ATLANTA — After getting blown out Friday in Chicago, the Nets had their hearts broken two days later by the Hawks.
Brooklyn fought back from a huge deficit to tie, only to watch Trae Young beat them with a floater at the buzzer. The end result was a 129-127 gut-wrenching defeat at StateFarm Arena.
The Nets (34-26) had been drilled by 44 points against the Bulls, and were down by 18 in the second quarter Sunday before rallying. Dorian Finney-Smith’s 3-pointer pulled Brooklyn within 127-124 with 48.3 seconds left, and when they forced a Young miss — and Spencer Dinwiddie snatched the rebound — they had a chance to tie.
Cam Johnson (team-high 27 points) made it count. When Johnson’s defender left him, Finney-Smith found him open in the left corner for a game-tying 3-pointer with 7.8 seconds left in regulation. But they couldn’t hold on to reach overtime.

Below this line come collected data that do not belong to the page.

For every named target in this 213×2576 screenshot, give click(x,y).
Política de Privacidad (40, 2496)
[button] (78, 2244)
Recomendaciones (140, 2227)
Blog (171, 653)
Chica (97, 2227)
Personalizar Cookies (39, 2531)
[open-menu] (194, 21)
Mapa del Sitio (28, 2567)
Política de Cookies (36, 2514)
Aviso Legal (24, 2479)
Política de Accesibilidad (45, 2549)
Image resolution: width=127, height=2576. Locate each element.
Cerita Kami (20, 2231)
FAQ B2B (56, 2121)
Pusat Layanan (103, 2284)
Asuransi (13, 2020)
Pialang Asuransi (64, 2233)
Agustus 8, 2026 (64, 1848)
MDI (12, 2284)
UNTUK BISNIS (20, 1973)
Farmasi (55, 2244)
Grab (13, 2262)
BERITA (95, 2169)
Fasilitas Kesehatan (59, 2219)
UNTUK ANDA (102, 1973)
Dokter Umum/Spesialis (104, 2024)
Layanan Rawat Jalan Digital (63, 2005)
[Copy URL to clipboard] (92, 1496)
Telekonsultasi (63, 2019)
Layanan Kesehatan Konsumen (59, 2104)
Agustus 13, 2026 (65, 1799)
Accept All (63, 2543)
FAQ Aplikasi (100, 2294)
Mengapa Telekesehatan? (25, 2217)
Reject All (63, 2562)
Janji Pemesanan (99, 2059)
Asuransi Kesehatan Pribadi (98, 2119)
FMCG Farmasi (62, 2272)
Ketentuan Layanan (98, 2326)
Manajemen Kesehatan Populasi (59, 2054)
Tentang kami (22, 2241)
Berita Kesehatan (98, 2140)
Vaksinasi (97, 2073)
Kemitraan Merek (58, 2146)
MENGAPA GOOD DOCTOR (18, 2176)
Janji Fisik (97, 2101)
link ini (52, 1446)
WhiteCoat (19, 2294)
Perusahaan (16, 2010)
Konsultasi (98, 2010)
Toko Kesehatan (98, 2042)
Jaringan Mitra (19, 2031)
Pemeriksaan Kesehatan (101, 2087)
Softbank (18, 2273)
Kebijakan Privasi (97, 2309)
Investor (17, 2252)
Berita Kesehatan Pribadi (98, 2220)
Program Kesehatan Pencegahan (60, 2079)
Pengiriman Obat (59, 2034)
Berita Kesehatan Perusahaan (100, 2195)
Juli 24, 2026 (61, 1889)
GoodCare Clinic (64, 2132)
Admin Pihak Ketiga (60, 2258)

The Nets left Mikal Bridges (24 points) — the reigning Defensive Player of the Year runner-up — on Young, and he played solid enough defense. Dinwiddie came over from behind to try to get a piece of the shot, but the 12-foot floater was good, just beating the buzzer.
Young finished with 34.
Brooklyn fell to 1-4 since trading Kevin Durant to Phoenix for Bridges, Johnson and a trove of draft picks. It will be years until the picks bear fruit — through trades or selections — and they don’t have years to fix this defense.
“I’ll always revert back to the mental side of this game and how important that is,” coach Jacque Vaughn said before the game. “You saw that across the league. There was some weird and wild scores across the league going into the All-Star break. We were part of that coming out of the break.
“So for our team to be mentally ready for the challenge versus a team that just played a Cleveland team and they were up 30 in the game. And so how is our awareness to every responsibility every single play? So I’m really looking forward to diving into the mental piece of this team and growing that way.”
Joe Prunty — a former Jason Kidd assistant — is standing in as Hawks interim after the team fired Nate McMillan on Tuesday. The latter led Atlanta to the Eastern Conference finals as interim himself, but had “philosophical differences” with Young.
Chances are fired Nets coaches Kenny Atkinson and Steve Nash can empathize.
After Vaughn served as interim when the Atkinson got fired in 2020 and replaced Nash this season, Brooklyn benefitted from the so-called “new coach bump.” Now it appears to be Atlanta’s turn.
“I think historically it has been chronicled what happens after a coach is released, how the team plays,” Vaughn said. “I even think Vegas takes a look at it, and I think historically it’s been something different that the team responds to.
“So you always take that into consideration. They seem to play with an extreme amount of energy and effort the other night. So that’s a team we’ll have to play against. But I think historically, those teams have responded over the years.”
Atlanta big man John Collins — who returned from concussion protocol and a bad back — put the Nets in a pair of 18-point holes, the second at 57-39 with 5:36 left in the half.
Brooklyn was allowing 57 percent shooting — and 9 of 15 from 3-point range — a sure recipe for defeat. Then the Nets finally sprinkled in some defense, closing the half on an 18-7 spurt — including 11 points from Cam Thomas off the bench.
After going behind by 18, Brooklyn tightened the vise and held the Hawks to just 4 of 19 shooting in an extended 35-14 run that spanned intermission.
A Finney-Smith putback of his own miss put the Nets ahead 72-71 with 8:18 left in the third, their first lead since early in the contest. And after he rebounded a Collins miss, a Nic Claxton driving layup capped the run and pushed it to 74-71 just 36 seconds later.
Thomas’ free throw handed Brooklyn a 92-89 edge with 1:10 left in the third, but they couldn’t hold it. The Nets yielded an 8-2 run to close the period, and trailed by three going into the fourth.
It was 105-103 with 7:55, but after Saddiq Bey drilled a 3-pointer off a Bogdan Bogdanovic feed, Royce O’Neale missed a short floater. Brooklyn’s defense parted and gave Collins an alley-oop from Young for a seven-point lead with 6:36 to play.
Bridges got them within a point at 118-117 with 3:06 remaining, but Dejounte Murray answered with a 3-pointer 20 seconds later. Once Dinwiddie turned the ball over — a bad pass out of bounds with 2:32 in regulation — the Nets were in another hole.
They fought on, but couldn’t hold on.